Increasing the scan area
You can’t increase the scan distance of an NFC tag. However, NFC phone have a ‘hot spot’. This is an area on the back of the phone that responds the best to an NFC tag. On most modern smart phones which are quite big, the hot spot can be relatively small. Therefore, some users will wave the phone around trying to scan the tag. This isn’t always a very good user experience.
So, while you cannot increase the scan distance of NFC tags you can increase the active area by using more tags. This means that the user doesn’t need to be so accurate in placing their phone and the result is that the poster feels more ‘responsive’. To do this, you can create an array of tags placed next to each other in a triangle or even bigger. The tags can be right next to each other but make sure they are not overlapping each other.

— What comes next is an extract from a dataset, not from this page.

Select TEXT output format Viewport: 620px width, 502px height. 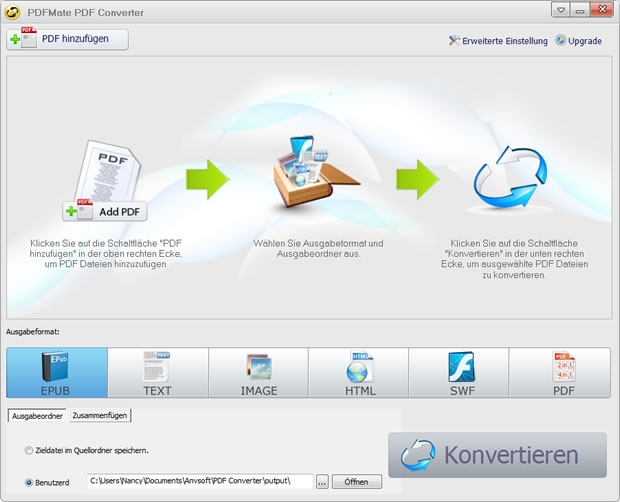point(157,373)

NFC smart poster call to action
This is everything. The call to action is the text or graphics that you put on the front of the poster to encourage people to interact. And this is where so many people get things wrong. NFC.Today are going to put together some information on this shortly but for the moment, let’s keep it simple. You need three things. First, an NFC logo or image of some kind. The easiest way is to use the official NFC Forum N-Mark logo. Use a logo with the letters ‘NFC’. The second item on your call to action should be a picture of a mobile phone. You need this. Without a phone, your response rates will fall off a cliff. Then finally, you need to add a small amount of text. NFC.Today recommend something like ‘Touch your NFC enabled phone here for more information.’.

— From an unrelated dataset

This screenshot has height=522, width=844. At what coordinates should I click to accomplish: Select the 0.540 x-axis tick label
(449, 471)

With these three elements, you have told the user exactly what to do and why. It’s that simple.
Tracking smart poster scans
The easiest way to get started is to link your smart poster directly through to your website. However, the next stage is usually to try and understand how many people responded and why. NFC.Today are going to put some information on this in the future. However, two quick suggestions. First is to use Google Analytics on your website and encode the tracking URL directly into your tags. Your NFC tag supplier might be able to encode each tag with a unique link and then by placing a unique tag onto each poster you can tell which poster was scanned. The second option is to simply use something like bit.ly or goo.gl to track basic click counts. Redirect through to your website and encode the link onto your tags.
If you encode a link onto your tags (or get them encoded by your supplier) and you put the tags in a public space, then lock the tags. If you don’t, then anyone can change the link and redirect all your smart poster visits somewhere else.